After years of losing market share to bright, young fast casuals, the segment is regaining ground thanks to hybrid formats, quality focus.

After years of hemorrhaging customers to counter-service competitors, casual-dining eateries are finding ways to adapt to changing diner expectations—investing in menu upgrades, digital ordering, and delivery, and homing in on meaningful traffic rather than deal-chasers. Elsewhere, nimble young brands are giving into customers’ growing affinity for one-stop dining, offering multiple service styles under one roof.

The past decade has been tough on the mid-level casual-dining chain, which has watched customers flee en masse to the fresher menu options, quicker service, and sleeker interiors of fast casuals. Faltering same-store sales begot unit closures and bankruptcy filings, but the reckoning also forced many to take a hard look in the mirror and evolve.

Olive Garden perfected its breadstick recipe and focused on boosting alcohol sales, fueling double-digit quarters of positive comps for parent group Darden Restaurants. Chili’s spruced up its interiors, nixed LTOs, shrunk and upgraded its menu, and is seeing improvements to sales and traffic. TGI Friday’s is completing a menu overhaul in addition to joining OpenTable and rolling out online ordering system-wide—though sales slumped 5.1 percent in 2017.

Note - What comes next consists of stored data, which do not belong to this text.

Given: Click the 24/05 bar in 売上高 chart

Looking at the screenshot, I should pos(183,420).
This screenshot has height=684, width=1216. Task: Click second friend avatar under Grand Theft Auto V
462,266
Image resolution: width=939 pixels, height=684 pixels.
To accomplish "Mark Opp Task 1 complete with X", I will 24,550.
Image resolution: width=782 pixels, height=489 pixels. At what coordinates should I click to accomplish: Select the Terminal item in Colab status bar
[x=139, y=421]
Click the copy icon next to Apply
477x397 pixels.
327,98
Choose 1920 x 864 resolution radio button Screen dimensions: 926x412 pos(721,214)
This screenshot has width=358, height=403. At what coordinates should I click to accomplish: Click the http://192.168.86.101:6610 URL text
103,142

As a group, casual-dining same-store sales are indeed trending positively—up 0.5 percent from January to April 2018, a reversal from the prior-year period’s 1.1 percent drop, according to marketing research firm Malcolm Knapp. It remains to be seen whether legacy brands’ efforts will pay off longer term.

Meanwhile, a fresh generation of hybrid restaurants featuring elements of fast casual and full service aim to satisfy every kind of guest and stretch staff in the face of a shrinking labor pool. In Chicago, chic full-service Vietnamese restaurant HaiSous slings pho and banh mi at an adjacent fast casual, Cà Phê Dá. Diners at San Francisco’s Corridor can order fried chicken sandwiches at the street-level counter or book a full-service meal upstairs on the mezzanine.

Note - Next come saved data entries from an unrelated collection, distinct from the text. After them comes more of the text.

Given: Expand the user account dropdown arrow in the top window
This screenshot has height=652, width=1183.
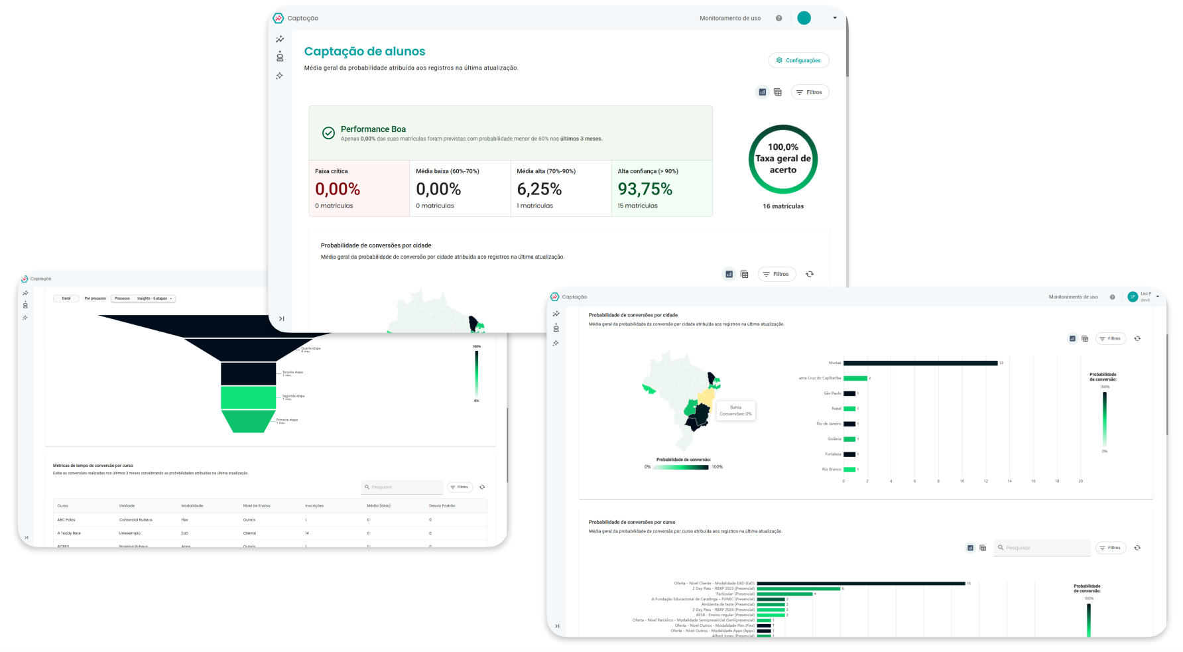Looking at the screenshot, I should pos(835,18).
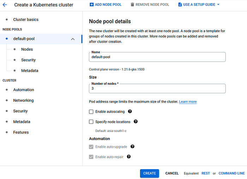Check Specify node locations
Viewport: 247px width, 179px height.
click(x=91, y=122)
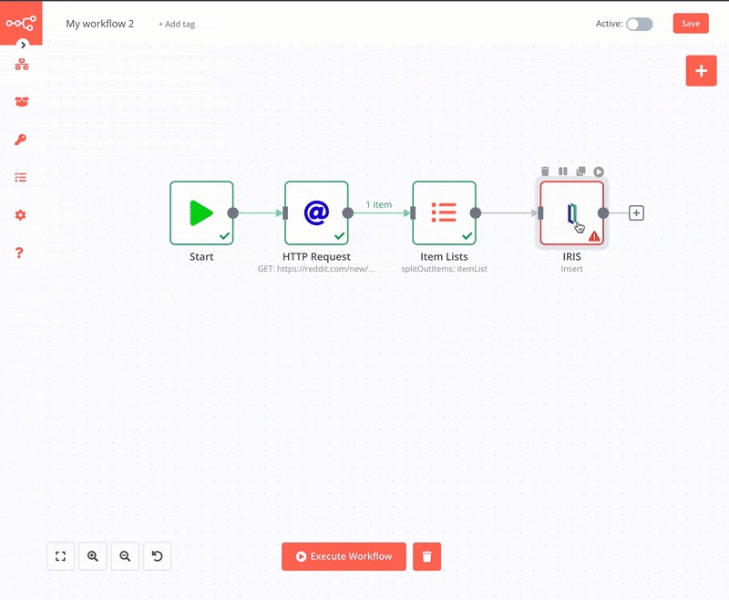This screenshot has width=729, height=600.
Task: Click the delete icon above IRIS node
Action: [545, 171]
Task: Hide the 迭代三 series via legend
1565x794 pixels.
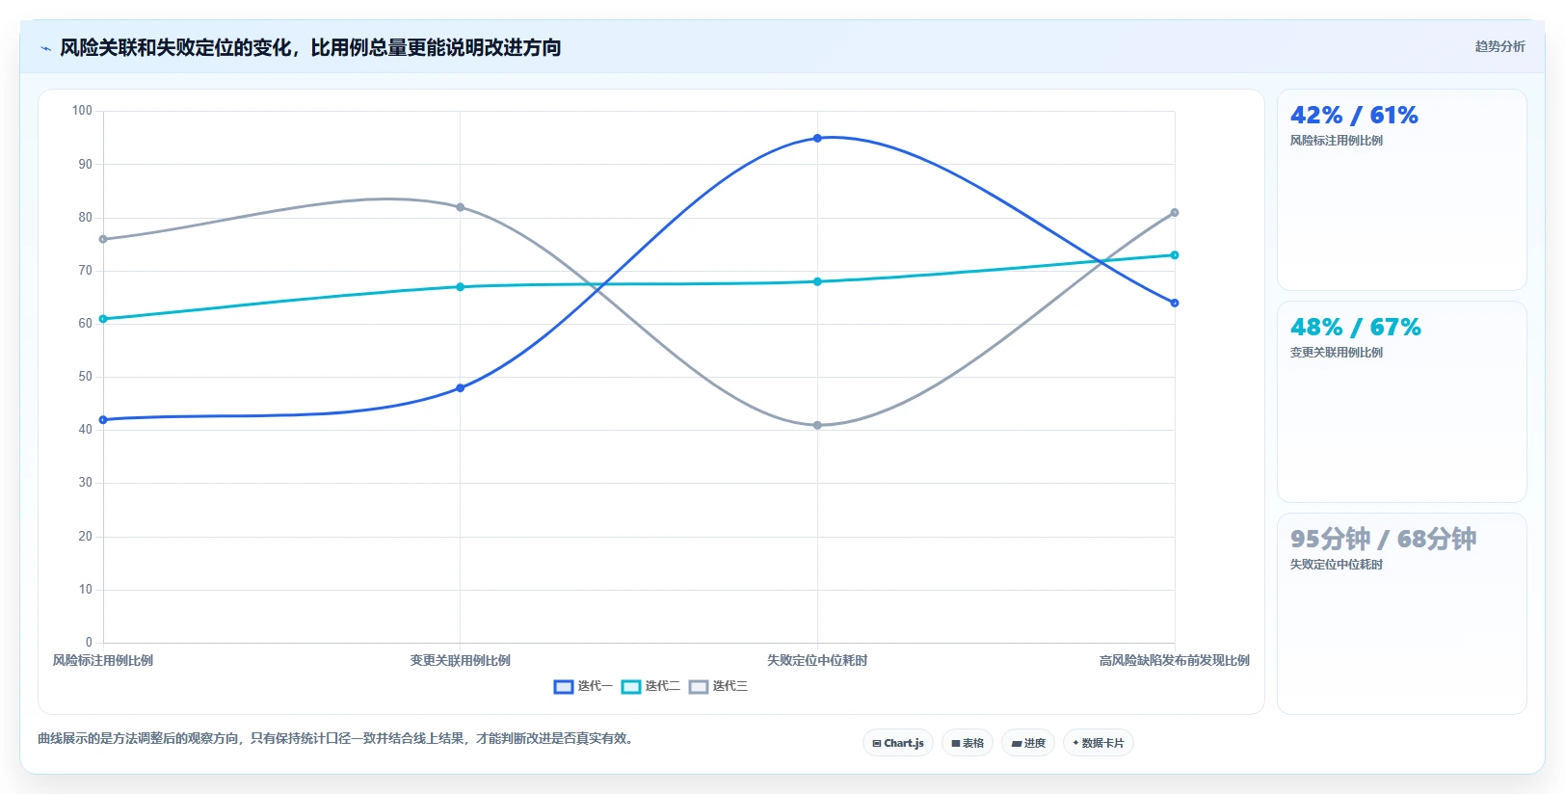Action: (x=718, y=686)
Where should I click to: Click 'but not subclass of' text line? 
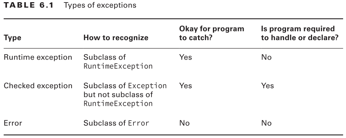pos(118,95)
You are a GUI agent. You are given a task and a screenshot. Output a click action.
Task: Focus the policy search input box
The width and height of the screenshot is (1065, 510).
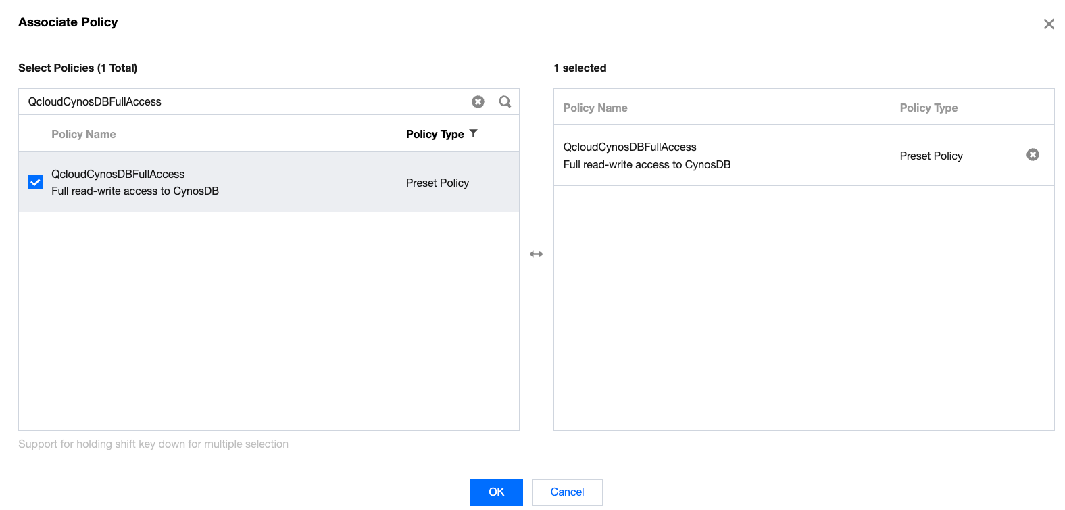(x=243, y=101)
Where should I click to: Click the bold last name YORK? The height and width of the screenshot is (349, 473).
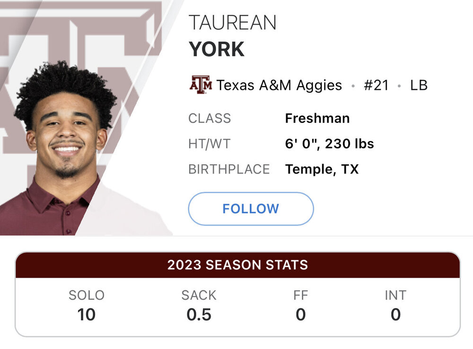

Early last year, New York restaurateur Pino Luongo teamed with partner Alessandro Bandini to resurrect Coco Pazzo, his iconic trattoria of the ’90s and early 2000s, with a new Soho address and this time featuring a fast-casual component.

At lunch Coco Pazzo Kitchen features a counter-service menu of hot sandwiches like pork sausage and broccoli rabe, hearty salads, soups, and a handful of pastas like lasagne bolognese—all under $15 and available for carryout. Come 5 p.m., the dining room morphs into the full-service Coco Pazzo Trattoria, with several items reimagined for the casual Tuscan dinner menu.

Original dishes include pistachio-stuffed grilled sardines and lobster spaghetti diavola, while lunch items such as chicken and ricotta meatball pan rustico and brisket pot roast stracotto are reimagined as rigatoni with chicken-ricotta meatballs and pappardelle with braised brisket, respectively. Pastry and salad stations assume control of the grab-and-go post as three line cooks replace lunch’s two and waitstaff swells from one to three.

“The big challenge was in my head—if I was doing the right thing having one place with two functions,” Luongo says. “I was afraid people wouldn’t associate dual use of the premises with two propositions.” Instead, he’s already scouting a second location in Manhattan or Long Island.

Ultimately, Luongo says, restaurants succeed because they strike the right balance of food quality and consistency and price point. With a generation of diners who are less impressed by fine dining, success increasingly depends on how operators fine-tune the evolving notion of fast casual, which no longer encompasses only limited service.

“Nowadays, the conversation just means ‘fast’ and ‘casual’—it doesn’t have to be McDonald’s” Luongo says. “That’s the evolution.”